Compiti da svolgere:
1) Rispondi alle seguenti domande sul brano sull'infiltrato linfocitario.
(a) Quanti pazienti includeva il discovery set?
(b) Da quale studio provenivano i dati usati come set di analisi iniziale?
(c) In quale percentuale di pazienti del validation set l'infiltrato linfocitario tumorale è risultato intenso?
2) Riporta senza modifiche la parte del brano sull'infiltrato linfocitario che si apre con le parole "I dati di IALT" e si chiude con "pari a 6 anni.".
3) Indica se ciascuna affermazione concorda con il brano sull'infiltrato linfocitario. Rispondi sì o no e cita testualmente le parole del brano che lo stabiliscono.
(a) Nel validation set il follow-up mediano era di 6 anni.
(b) Nelle analisi finali l'intensità dell'infiltrato è rimasta suddivisa in 4 categorie.
(c) Tutti e quattro gli studi valutavano una chemioterapia a base di platino.

Brano estratto:
Gli autori dell’articolo recentemente pubblicato su JCO sono andati a verificare tale ipotesi in una serie di pazienti sottoposti a chirurgia per tumore del polmone in stadio operabile, e successivamente inseriti in 4 studi randomizzati di chemioterapia adiuvante.

Gli studi erano tutti disegnati per valutare l’efficacia di una chemioterapia a base di platino: IALT, ANITA, JBR10 e CALGB 9633.

I dati di IALT sono stati usati come set di analisi iniziale (“discovery set”), i dati degli altri 3 studi come set di validazione (“validation set”).

L’intensità dell’infiltrato linfocitario è stata inizialmente classificata in 4 categorie (minima, lieve, moderata, intensa), e successivamente le prime 3 categorie sono state unite in una sola, riconducendo le analisi al confronto binario (infiltrato intenso vs. non intenso).

Endpoint di outcome:

  • Sopravvivenza globale (OS)
  • Sopravvivenza libera da malattia (disease-free survival, DFS)
  • Sopravvivenza libera da malattia specifica per tumore (SDFS)

Il discovery set includeva 783 pazienti, nei quali si erano registrati 409 eventi (decessi), con un follow-up mediano pari a 4.8 anni.

Il validation set includeva invece 763 pazienti, nei quali si erano registrati 344 decessi, con un follow-up mediano pari a 6 anni.

L’infiltrato linfocitario tumorale è stato riscontrato intenso in una limitata percentuale di pazienti (11% nel discovery set e 6% nel validation set).

In entrambi i set di pazienti, l’intensità dell’infiltrato linfocitario tumorale è risultato associato ad una prognosi significativamente migliore.

Discovery set:

  • Sopravvivenza globale: Hazard Ratio 0.56; intervallo di confidenza al 95% 0.38 - 0.81; p = 0.002;
  • Disease-free survival: Hazard Ratio 0.59; intervallo di confidenza al 95% 0.42 - 0.83; p = 0.002;
  • Disease-free survival specifica per tumore: Hazard Ratio 0.56; intervallo di confidenza al 95% 0.38 - 0.82; p = 0.003)

(Voci di dati salvate)
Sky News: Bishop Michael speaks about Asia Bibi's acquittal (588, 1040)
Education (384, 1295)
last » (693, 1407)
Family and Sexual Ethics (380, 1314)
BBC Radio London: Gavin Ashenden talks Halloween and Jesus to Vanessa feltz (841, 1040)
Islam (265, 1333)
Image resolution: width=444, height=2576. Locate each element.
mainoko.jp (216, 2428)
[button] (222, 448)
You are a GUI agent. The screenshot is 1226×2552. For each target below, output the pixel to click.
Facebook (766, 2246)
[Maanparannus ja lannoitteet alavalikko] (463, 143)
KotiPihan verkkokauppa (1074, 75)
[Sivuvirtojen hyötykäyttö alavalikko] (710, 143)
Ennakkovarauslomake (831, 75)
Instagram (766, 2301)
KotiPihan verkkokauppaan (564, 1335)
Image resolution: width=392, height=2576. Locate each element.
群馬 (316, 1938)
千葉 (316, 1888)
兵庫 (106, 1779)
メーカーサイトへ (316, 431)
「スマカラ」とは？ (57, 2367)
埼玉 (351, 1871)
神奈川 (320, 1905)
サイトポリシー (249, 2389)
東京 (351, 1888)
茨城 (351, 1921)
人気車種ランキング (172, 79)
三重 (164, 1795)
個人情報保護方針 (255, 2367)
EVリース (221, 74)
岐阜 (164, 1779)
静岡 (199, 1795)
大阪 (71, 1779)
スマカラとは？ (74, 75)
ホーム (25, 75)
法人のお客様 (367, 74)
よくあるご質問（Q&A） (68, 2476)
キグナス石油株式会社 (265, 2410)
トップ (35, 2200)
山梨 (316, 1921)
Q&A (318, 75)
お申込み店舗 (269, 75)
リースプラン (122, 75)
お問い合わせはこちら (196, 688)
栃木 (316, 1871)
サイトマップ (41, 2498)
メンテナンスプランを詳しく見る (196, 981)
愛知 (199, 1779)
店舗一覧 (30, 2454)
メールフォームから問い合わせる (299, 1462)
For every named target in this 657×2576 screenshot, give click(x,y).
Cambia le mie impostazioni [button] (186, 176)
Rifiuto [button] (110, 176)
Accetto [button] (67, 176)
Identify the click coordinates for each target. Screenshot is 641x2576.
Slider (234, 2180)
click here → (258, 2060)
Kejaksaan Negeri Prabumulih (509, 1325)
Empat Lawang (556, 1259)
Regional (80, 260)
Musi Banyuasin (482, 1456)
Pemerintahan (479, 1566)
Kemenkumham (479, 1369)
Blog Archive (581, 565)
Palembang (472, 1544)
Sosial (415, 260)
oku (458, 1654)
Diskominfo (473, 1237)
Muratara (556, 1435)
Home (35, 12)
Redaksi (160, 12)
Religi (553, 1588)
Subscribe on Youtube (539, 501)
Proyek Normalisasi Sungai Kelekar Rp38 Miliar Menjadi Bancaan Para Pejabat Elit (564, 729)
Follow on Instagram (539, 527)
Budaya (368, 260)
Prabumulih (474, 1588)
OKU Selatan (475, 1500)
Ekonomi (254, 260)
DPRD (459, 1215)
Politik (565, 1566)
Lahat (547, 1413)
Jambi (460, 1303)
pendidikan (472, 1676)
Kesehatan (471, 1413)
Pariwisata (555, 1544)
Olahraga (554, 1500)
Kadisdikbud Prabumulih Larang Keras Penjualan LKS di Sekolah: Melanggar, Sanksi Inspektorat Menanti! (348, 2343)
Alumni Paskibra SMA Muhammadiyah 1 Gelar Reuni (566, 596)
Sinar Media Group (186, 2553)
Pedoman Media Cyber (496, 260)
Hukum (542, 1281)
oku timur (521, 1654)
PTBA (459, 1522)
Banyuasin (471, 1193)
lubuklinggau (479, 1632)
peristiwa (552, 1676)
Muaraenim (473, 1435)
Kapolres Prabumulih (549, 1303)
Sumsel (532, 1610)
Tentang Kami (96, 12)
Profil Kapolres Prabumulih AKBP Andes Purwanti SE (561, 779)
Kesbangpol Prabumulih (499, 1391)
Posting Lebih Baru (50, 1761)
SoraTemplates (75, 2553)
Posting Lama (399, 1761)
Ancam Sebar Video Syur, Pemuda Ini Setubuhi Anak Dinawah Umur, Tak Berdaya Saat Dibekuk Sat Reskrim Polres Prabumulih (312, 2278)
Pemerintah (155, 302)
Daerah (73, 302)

Soluzioni in ordine:
1)
(a) 783 pazienti.
(b) Dallo studio IALT.
(c) Nel 6% dei pazienti.

2)
I dati di IALT sono stati usati come set di analisi iniziale (“discovery set”), i dati degli altri 3 studi come set di validazione (“validation set”).

L’intensità dell’infiltrato linfocitario è stata inizialmente classificata in 4 categorie (minima, lieve, moderata, intensa), e successivamente le prime 3 categorie sono state unite in una sola, riconducendo le analisi al confronto binario (infiltrato intenso vs. non intenso).

Endpoint di outcome:

  • Sopravvivenza globale (OS)
  • Sopravvivenza libera da malattia (disease-free survival, DFS)
  • Sopravvivenza libera da malattia specifica per tumore (SDFS)

Il discovery set includeva 783 pazienti, nei quali si erano registrati 409 eventi (decessi), con un follow-up mediano pari a 4.8 anni.

Il validation set includeva invece 763 pazienti, nei quali si erano registrati 344 decessi, con un follow-up mediano pari a 6 anni.

3)
(a) Sì: "con un follow-up mediano pari a 6 anni"
(b) No: "successivamente le prime 3 categorie sono state unite in una sola, riconducendo le analisi al confronto binario"
(c) Sì: "Gli studi erano tutti disegnati per valutare l’efficacia di una chemioterapia a base di platino"